[Start EXTRACTED TEXT]

- Also known as: Top Chef Middle East Top Chef MENA
- Arabic: توب شيف
- Genre: Reality competition Cooking show
- Directed by: Wassim Succar
- Presented by: Mona Mosly
- Judges: Bobby Chinn Maroun Chedid
- Countries of origin: Lebanon Saudi Arabia
- Original language: Arabic
- No. of seasons: 11

Original release
- Network: LBC
- Release: 26 April 2011 – 17 July 2012
- Network: MBC
- Release: 21 September 2016 – present

= Top Chef (Middle Eastern and North African TV series) =

Reality TV series

Top Chef (توب شيف), also known as Top Chef Middle East or Top Chef MENA, is a reality competition television series and an Arabic adaptation of the American television series of the same name. Contestants from across the Arab world compete against one another in culinary challenges and are judged by a panel of professional chefs and other personalities from the food industry, with one or more competitors eliminated in each episode.

The first edition of the show, created by LBC, aired in 2011 and 2012. After a hiatus, the series was relaunched by MBC in 2016. The fifth season of the MBC version was nominated for the 2022 International Emmy Award for Best Non-Scripted Entertainment.

[End EXTRACTED TEXT]
[Start DATASET RECORDS]

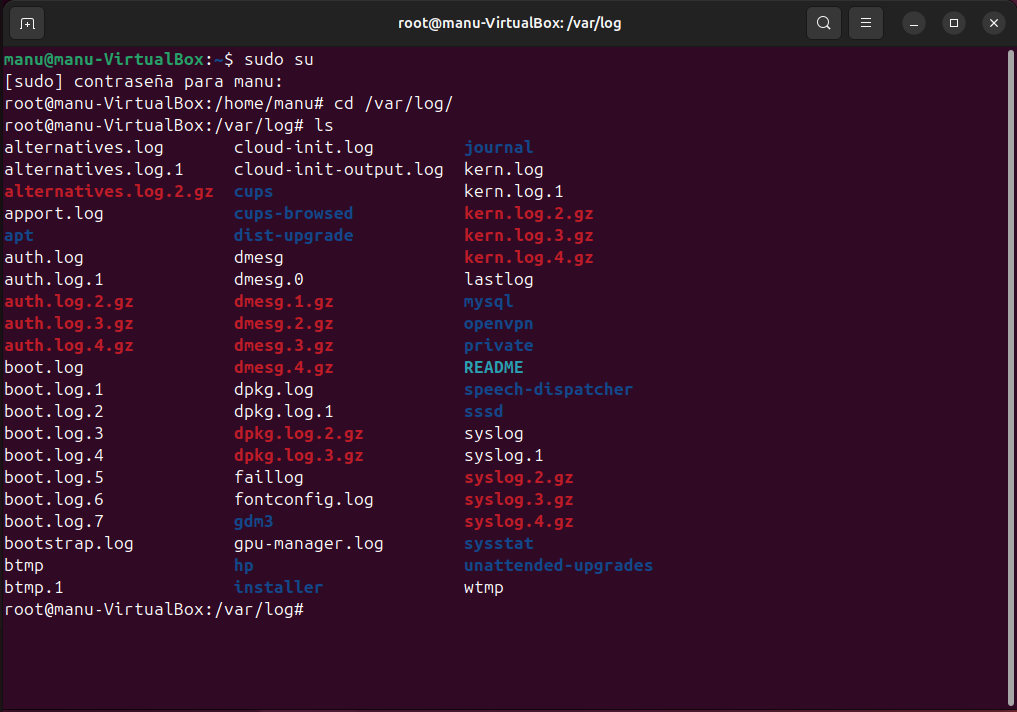Screen dimensions: 1017x712
Task: Select the openvpn directory entry
Action: [x=498, y=324]
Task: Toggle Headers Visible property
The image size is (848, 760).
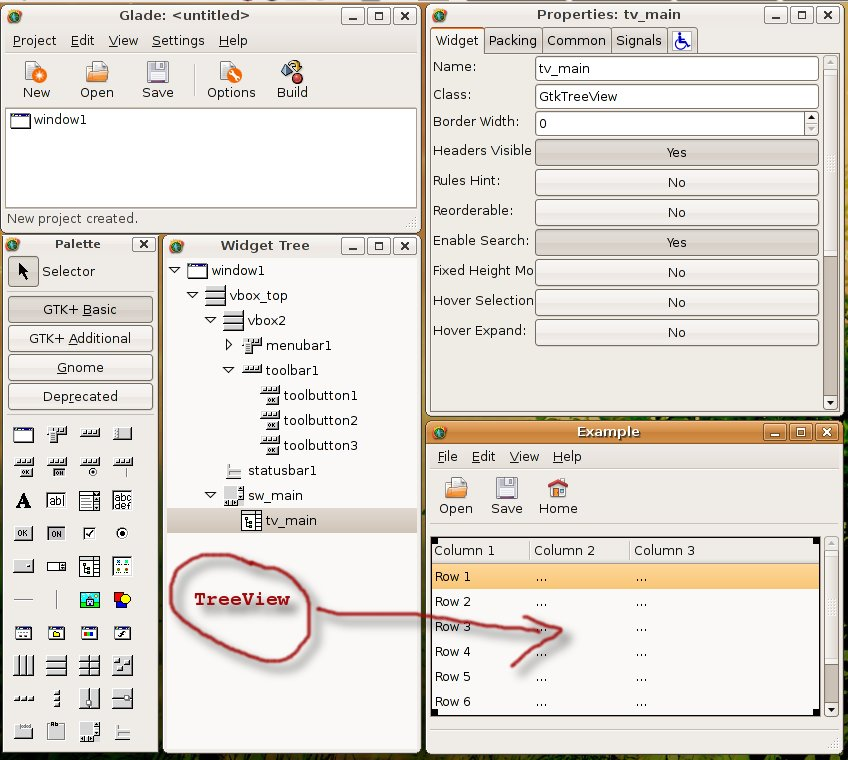Action: [x=676, y=153]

[End DATASET RECORDS]

**WORK TO COMPLETE:**
• a. From the Top Chef article above, list every person it names.
• b. Say whether each statement agrees with the Top Chef article, and back each answer with the deciding words from it: (i) MBC relaunched the series in 2016. (ii) The fifth season of the MBC version won the 2022 International Emmy Award for Best Non-Scripted Entertainment. (iii) The show's original language is English.
• c. Carry on writing the Top Chef article, starting after its final sentence.

**EXPECTED OUTPUTS:**
• a. Wassim Succar, Mona Mosly, Bobby Chinn, Maroun Chedid

• b.
(i) Yes: "After a hiatus, the series was relaunched by MBC in 2016."
(ii) No: "The fifth season of the MBC version was nominated for the 2022 International Emmy Award for Best Non-Scripted Entertainment."
(iii) No: "Original language: Arabic"

• c.
==Show format==
Each episode typically consists of three segments: the Quickfire Challenge, the Elimination Challenge, and the Judges' Table.

In the Quickfire Challenge, each contestant is required to cook a dish with specific requirements or participate in a culinary-related challenge within one hour or less. A guest judge selects one or more chefs as the best in the challenge. In the Elimination Challenge, the contestants have to prepare one or more dishes to meet the challenge requirements, which are often more complex and time-consuming than the Quickfire. Some Elimination Challenges are individual, while others may require the contestants to work in teams. The chefs then report to the Judges' Table, where the judges deliberate on the best and worst dishes. The chef with the worst dish is eliminated from the competition.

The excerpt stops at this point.